Да, Руздана приезжает на лето не одна, а с дочерью Целованой – такой же толстой, как она сама. Заценили имечко, да? Руздана Рудольфовна и Целована Робертовна Шмель – звучит ну просто обалдеть! Готовые псевдонимы для эстрадных актрис. Раньше Машка думала, что такие роскошные имена бывают только в рыцарских сагах и в чешских порнофильмах. Это вам не банальная Мария Владимировна Киселёва по кличке Киса. При первом знакомстве Руза-медуза что-то трепала деду Филиппу о своей родословной, приплетала каких-то австро-венгерских графов, словенских принцев и прусских генералов, но Машка ничего не запомнила.

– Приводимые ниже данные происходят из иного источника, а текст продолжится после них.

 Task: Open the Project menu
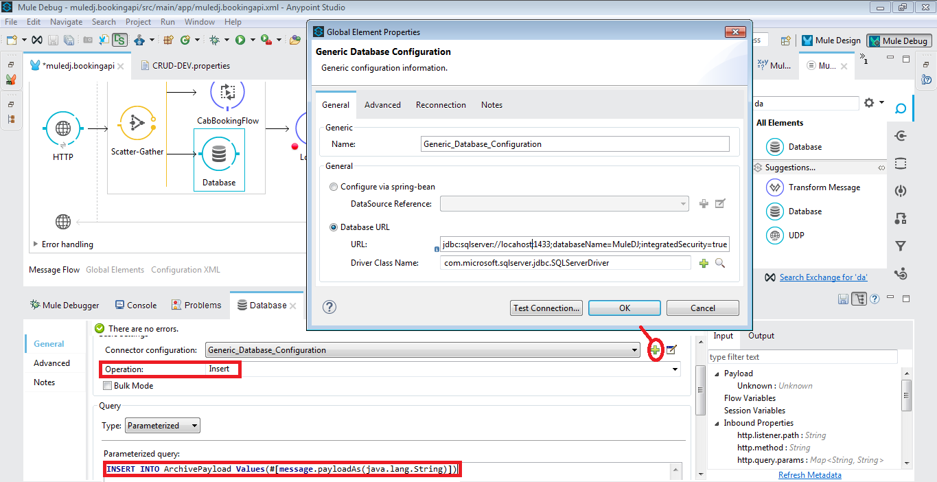tap(138, 21)
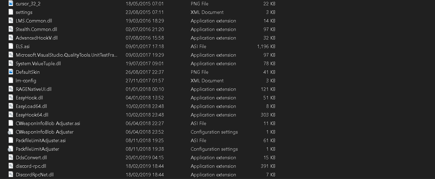The height and width of the screenshot is (179, 435).
Task: Select the PackfileLimitAdjuster.asi file name
Action: click(x=41, y=141)
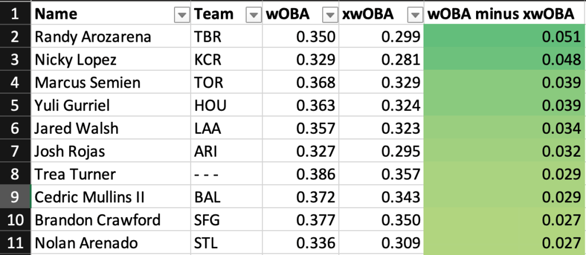
Task: Expand the wOBA column filter arrow
Action: coord(330,14)
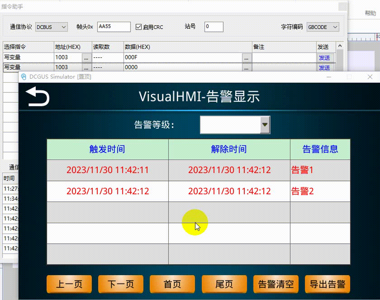Viewport: 380px width, 300px height.
Task: Open address browse button in first row
Action: click(86, 58)
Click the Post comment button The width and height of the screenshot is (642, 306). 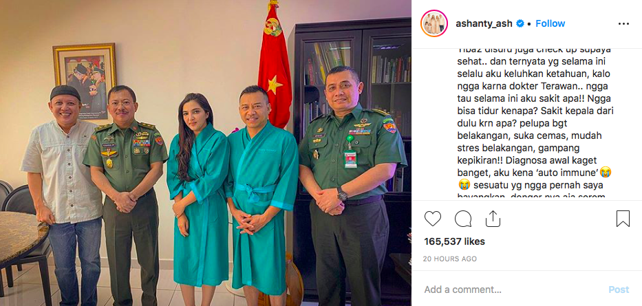coord(619,289)
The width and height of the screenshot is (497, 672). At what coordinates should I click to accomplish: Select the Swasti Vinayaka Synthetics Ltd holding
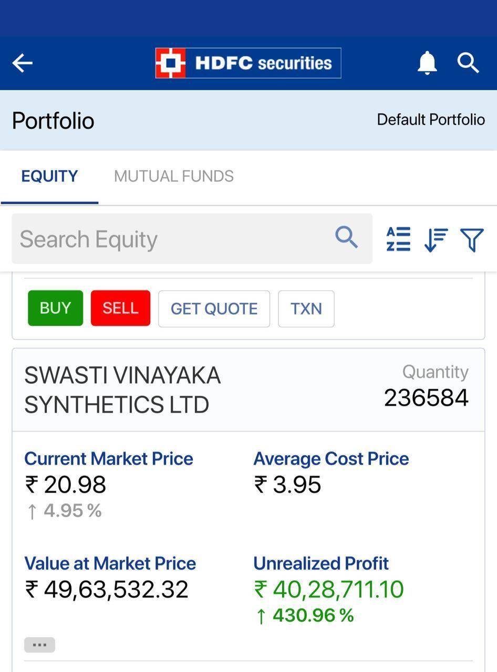pos(122,390)
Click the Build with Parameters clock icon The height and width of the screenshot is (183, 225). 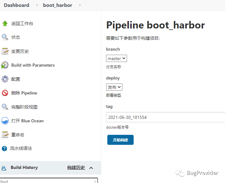coord(5,65)
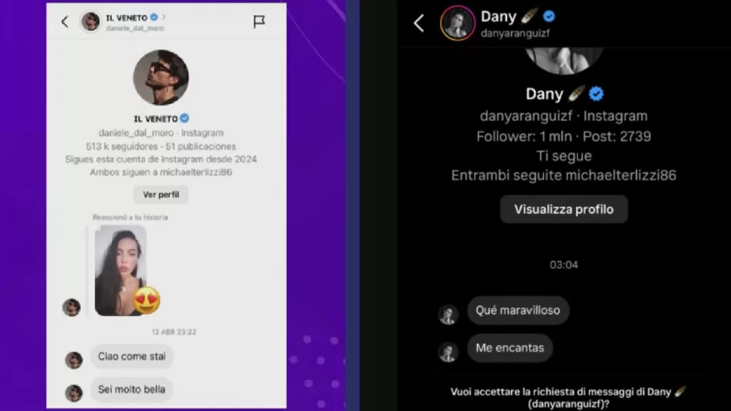This screenshot has height=411, width=731.
Task: Open the story reaction photo thumbnail
Action: [x=120, y=270]
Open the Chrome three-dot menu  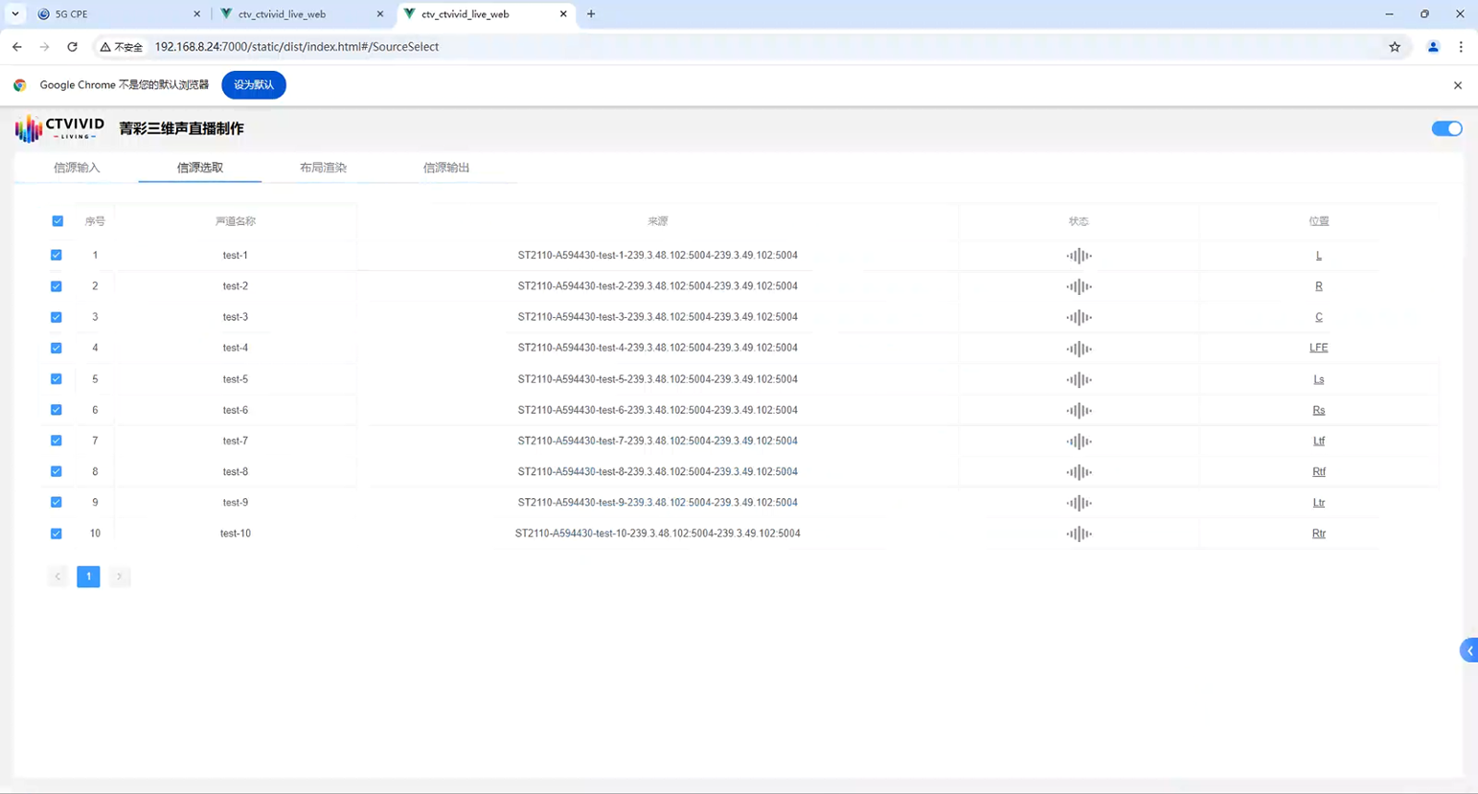[x=1461, y=47]
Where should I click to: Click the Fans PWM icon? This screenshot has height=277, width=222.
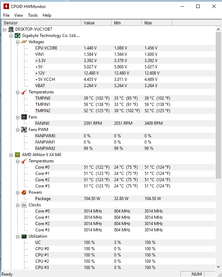[x=24, y=130]
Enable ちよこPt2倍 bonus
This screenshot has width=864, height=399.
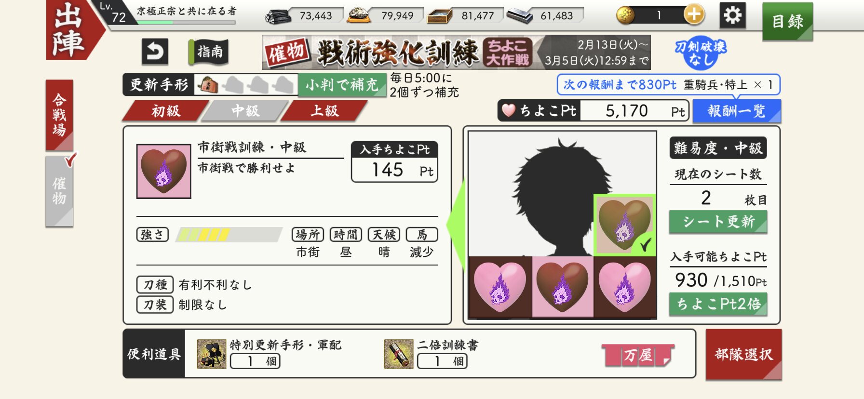coord(718,304)
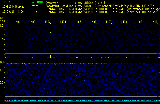Click the R-ch receiver description line
The image size is (160, 104).
(x=102, y=12)

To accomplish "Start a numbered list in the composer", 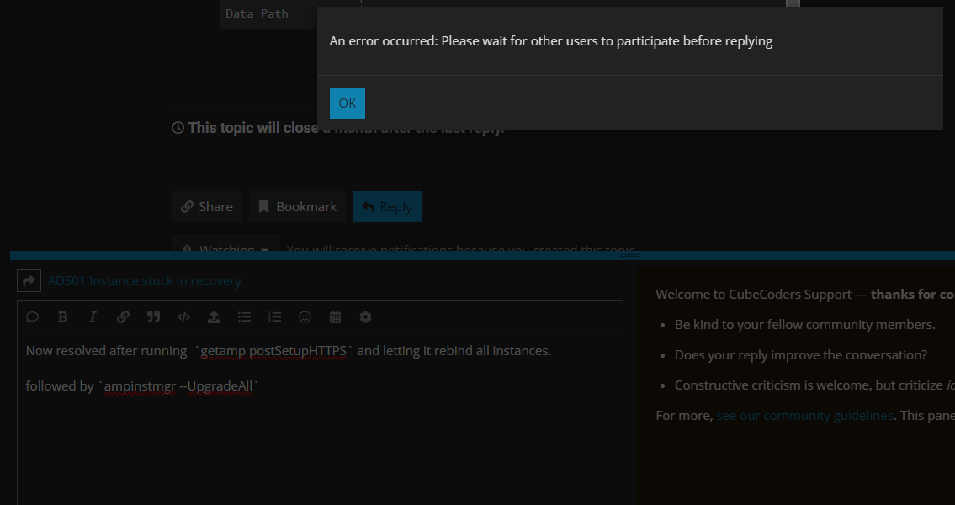I will (x=274, y=317).
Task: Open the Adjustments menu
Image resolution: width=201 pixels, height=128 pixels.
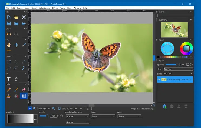Action: [x=44, y=8]
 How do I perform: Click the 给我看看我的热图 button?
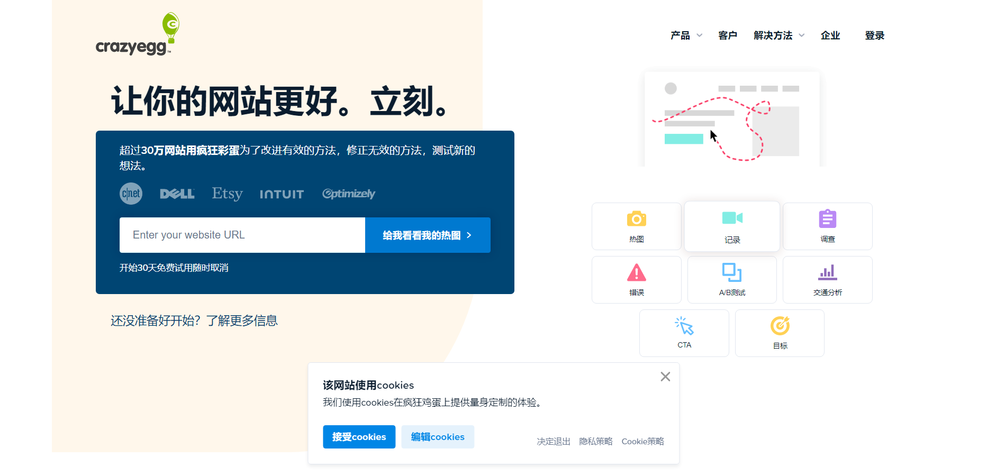(428, 235)
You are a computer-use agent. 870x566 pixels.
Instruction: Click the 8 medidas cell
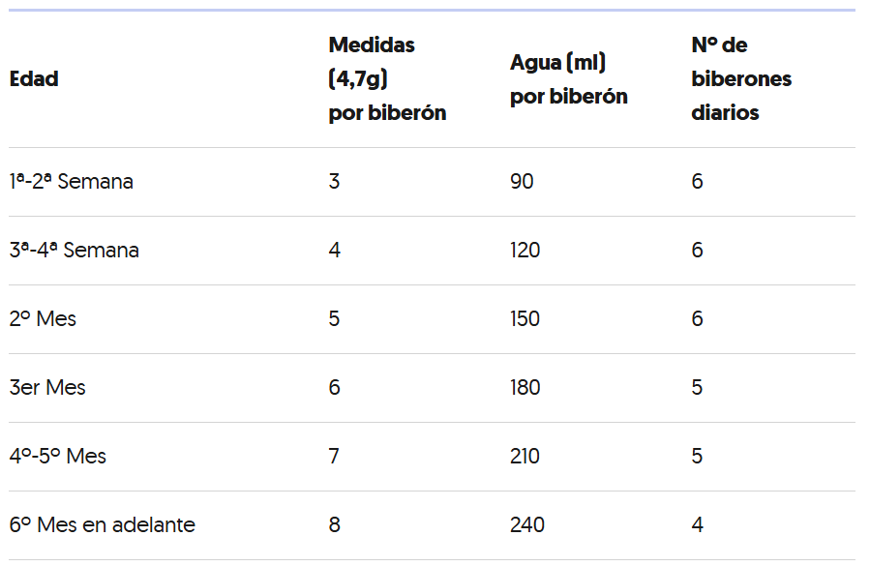point(334,525)
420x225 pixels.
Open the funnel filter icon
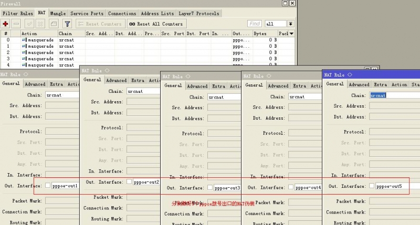click(x=68, y=24)
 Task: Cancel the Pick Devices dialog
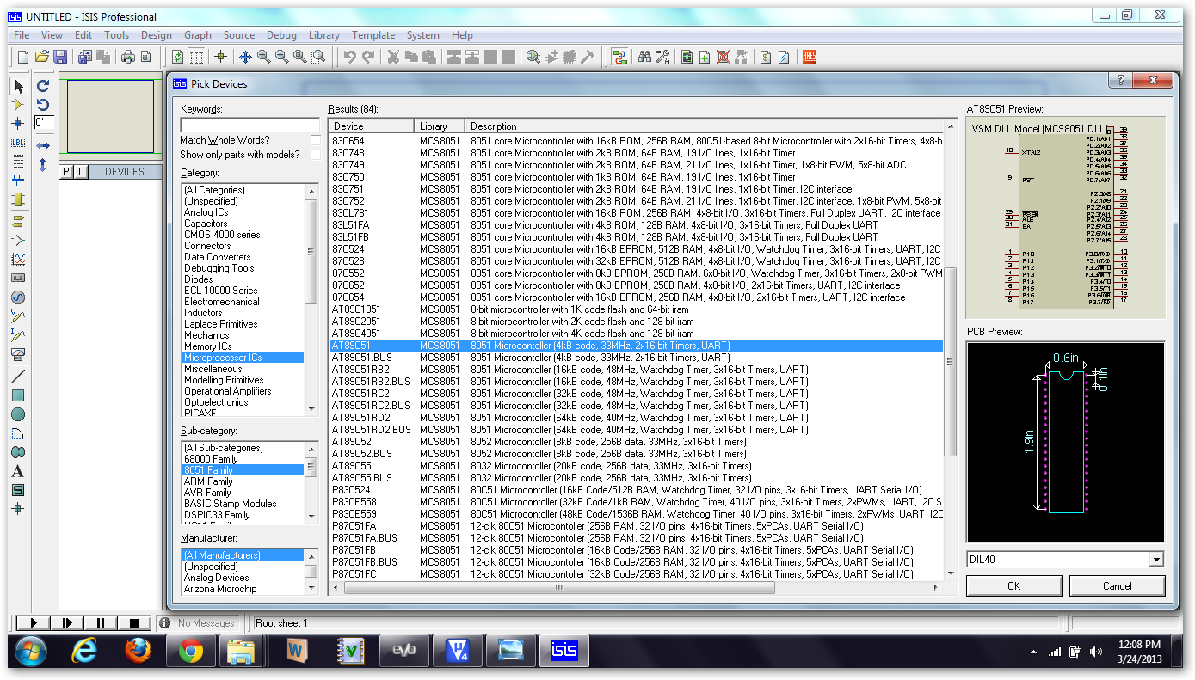point(1117,585)
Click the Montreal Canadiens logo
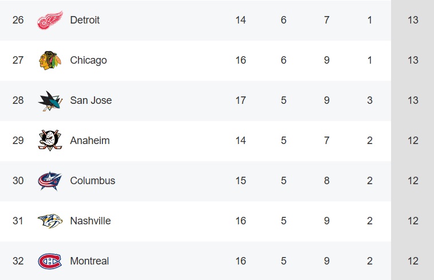 point(50,261)
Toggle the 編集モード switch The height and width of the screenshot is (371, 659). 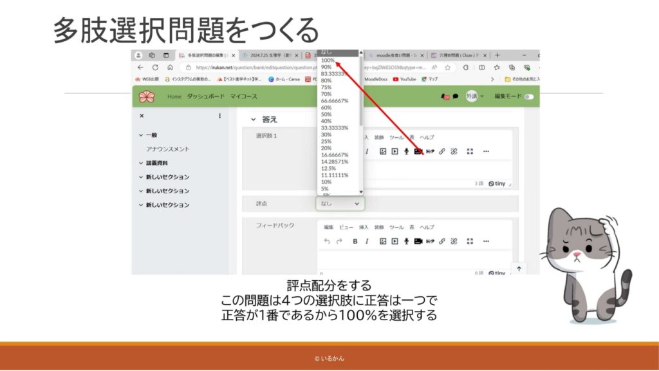(x=529, y=97)
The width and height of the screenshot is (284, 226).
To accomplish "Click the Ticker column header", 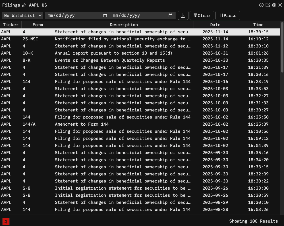I will pyautogui.click(x=11, y=25).
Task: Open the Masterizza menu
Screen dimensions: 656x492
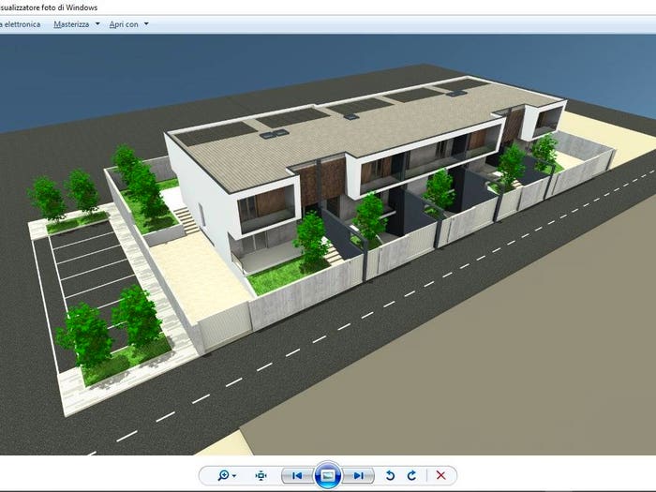Action: (71, 24)
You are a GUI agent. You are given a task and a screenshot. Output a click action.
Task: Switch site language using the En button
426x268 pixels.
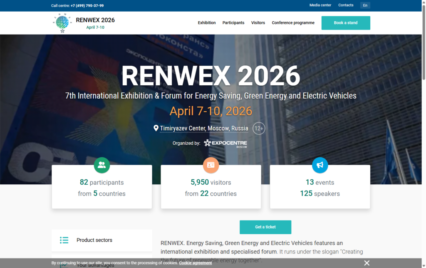coord(365,5)
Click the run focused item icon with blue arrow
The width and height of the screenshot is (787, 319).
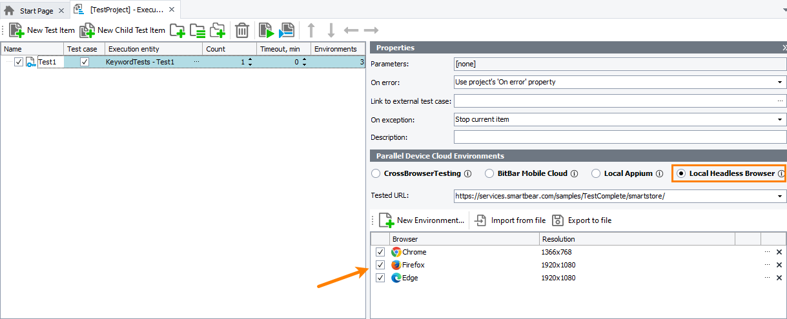coord(287,30)
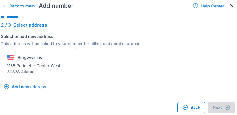The image size is (237, 115).
Task: Select the Ringover Inc address card
Action: [39, 65]
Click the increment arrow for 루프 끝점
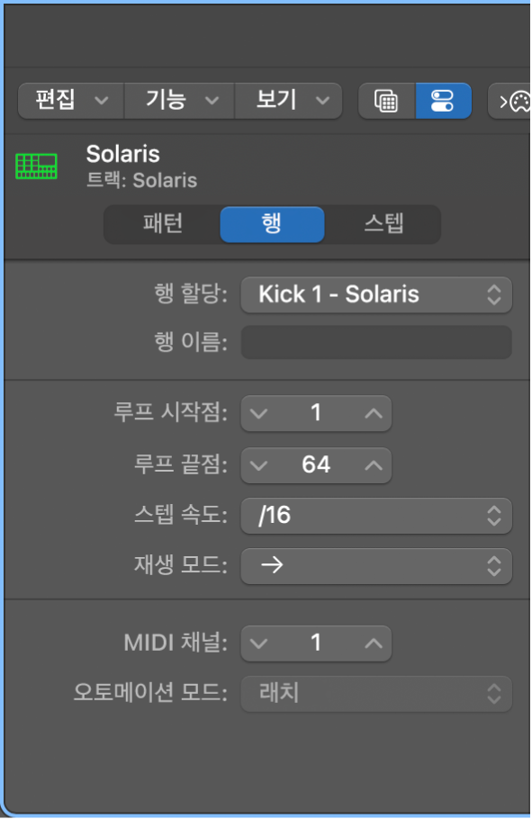The width and height of the screenshot is (532, 819). (x=371, y=465)
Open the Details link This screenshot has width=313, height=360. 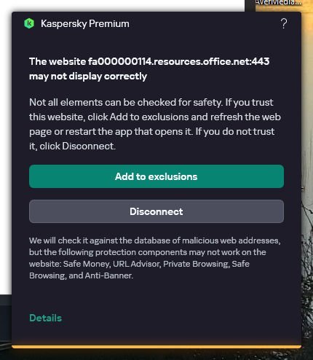(x=45, y=318)

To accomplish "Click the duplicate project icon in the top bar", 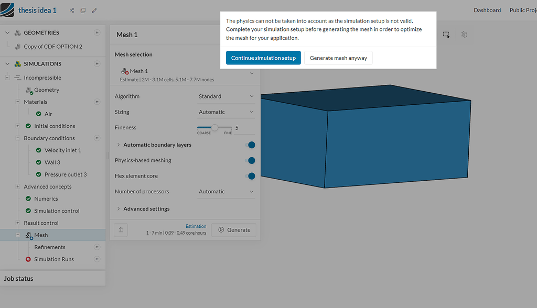I will [x=83, y=10].
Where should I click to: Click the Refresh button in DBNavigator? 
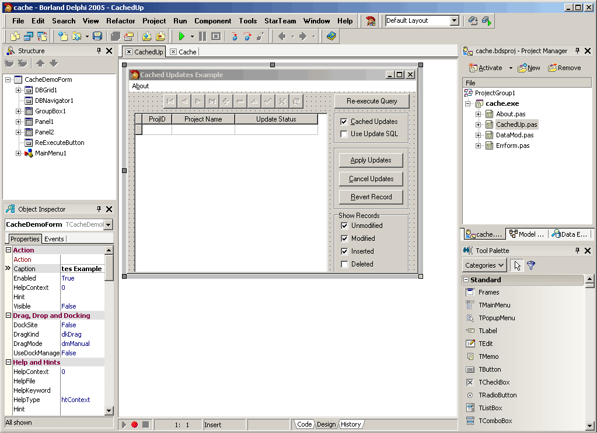[x=296, y=101]
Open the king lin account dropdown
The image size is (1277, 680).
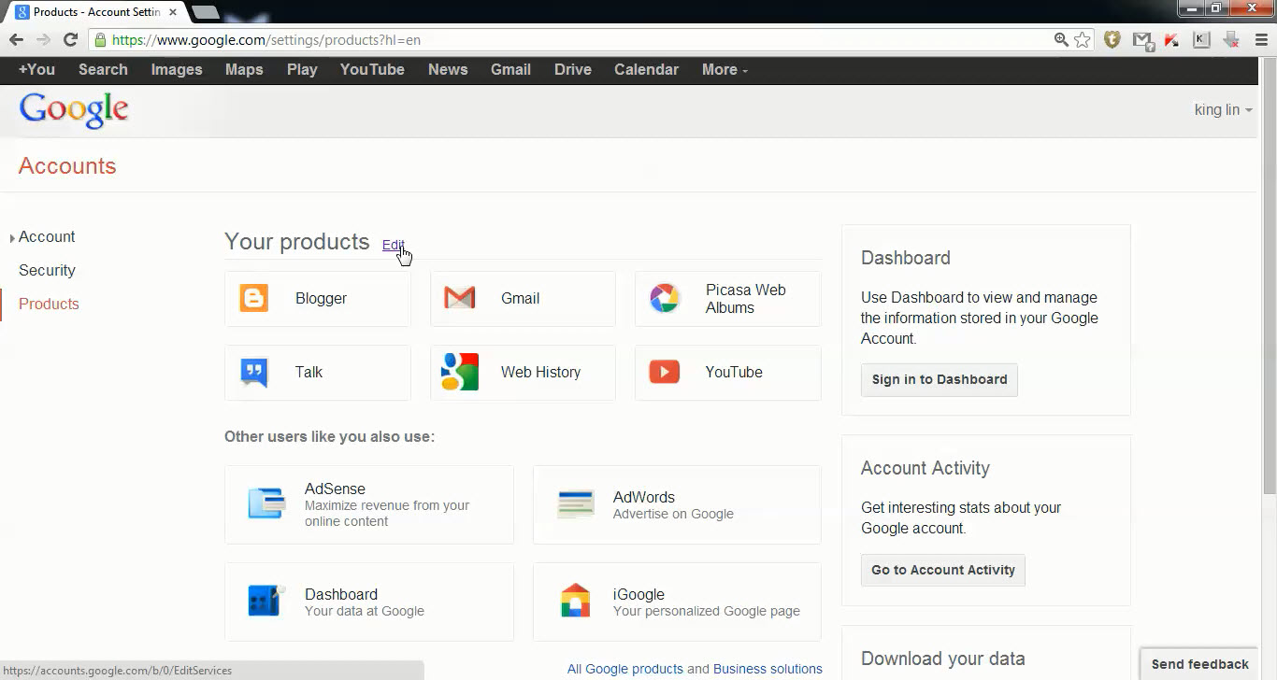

Пухлой и вялой Целоване лет двадцать, у неё шикарные длинные волосы угольного цвета, которые она заплетает в высокую японскую причёску. Энергичная Руздана в тесных лосинах и бейсболке хлопочет по дому и саду, бегает в магазин и по соседям, а изнеженная брюнетка-дочь появляется на улице не слишком часто. Возможно, она астматичка: несколько раз Машка видела её с баллончиком-ингалятором.
Если Руздана не вылезает из нейлоновых леггинсов в обтяжку, то медлительная композиторша Целована бродит по двору в топиках, короткой юбочке и чёрных кружевных гольфах. Откормленные икры похожи на гидравлические домкраты, кожа светлая как фарфор, а сиськи не меньше, чем у мамочки – те же два кокосовых ореха в жидкой сеточке. Иногда Шмелихи пьют чай на веранде (как полагается, из самовара и с блюдечками), иногда гуляют по двору, взявшись за ручки, или мучают качели под старым тополем – две сисястых жиробасины с накрашенными губами, мамочка и дочка.
Их мужа и отца Машка ни разу не видела. Похоже, в семье Шмелей вообще нет мужиков. Но Машка и сама растёт без отца, мать родила её по недоразумению, залетев в городе от женатого раздолбая. Кажется, по-настоящему раздолбая звали вовсе даже не Владимиром, а машкино отчество вписали в ЗАГСе от балды. Среди матерей-одиночек это обычная практика.